Laser Cooling of Molecular Anions

TL;DR

This paper proposes a laser cooling scheme for molecular anions, demonstrating through simulations that C₂⁻ can be cooled to below 1 mK rapidly using standard lasers, with potential applications in various fields.

Contribution

It introduces a feasible laser cooling method for molecular anions, specifically detailed for C₂⁻, including simulation results showing effective cooling to ultracold temperatures.

Findings

C₂⁻ can be cooled below 1 mK in tens of milliseconds

Standard lasers are sufficient for the cooling process

Both Sisyphus and Doppler cooling methods are effective

Abstract

We propose a scheme for laser cooling of negatively charged molecules. We briefly summarise the requirements for such laser cooling and we identify a number of potential candidates.
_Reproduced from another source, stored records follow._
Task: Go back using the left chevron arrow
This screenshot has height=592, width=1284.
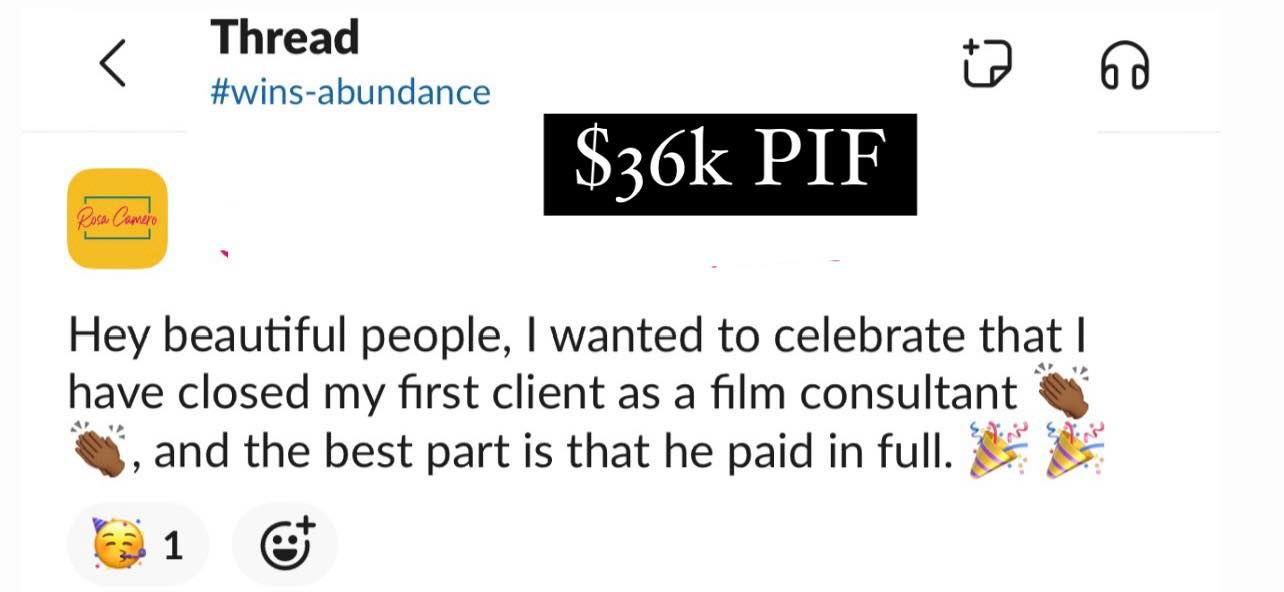Action: click(x=113, y=65)
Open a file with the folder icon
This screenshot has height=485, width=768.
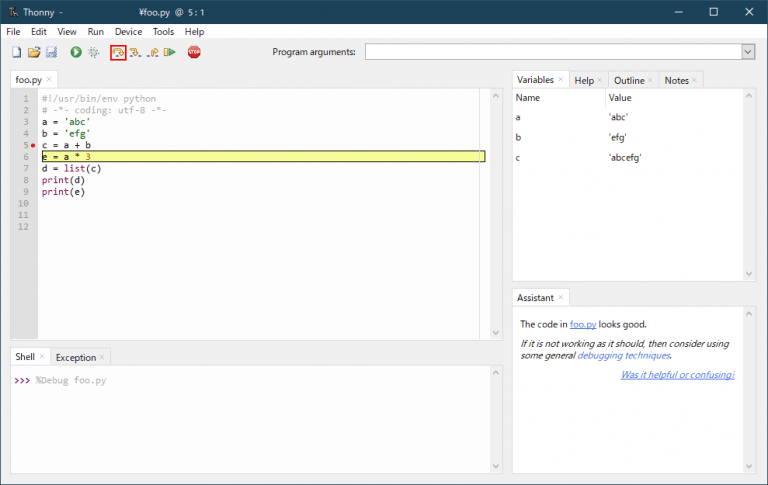(x=33, y=52)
A detailed computation study with C$\_2^-$, the most studied molecular anion, is carried out. Simulations of 3D laser cooling in a gas phase show that this molecule could be cooled down to below 1 mK in only a few tens of milliseconds, using standard lasers. Sisyphus cooling, where no photo-detachment process is present, as well as Doppler laser cooling of trapped C$\_2^-$, are also simulated. This cooling scheme has an impact on the study of cold molecules, molecular anions, charged particle sources and antimatter physics.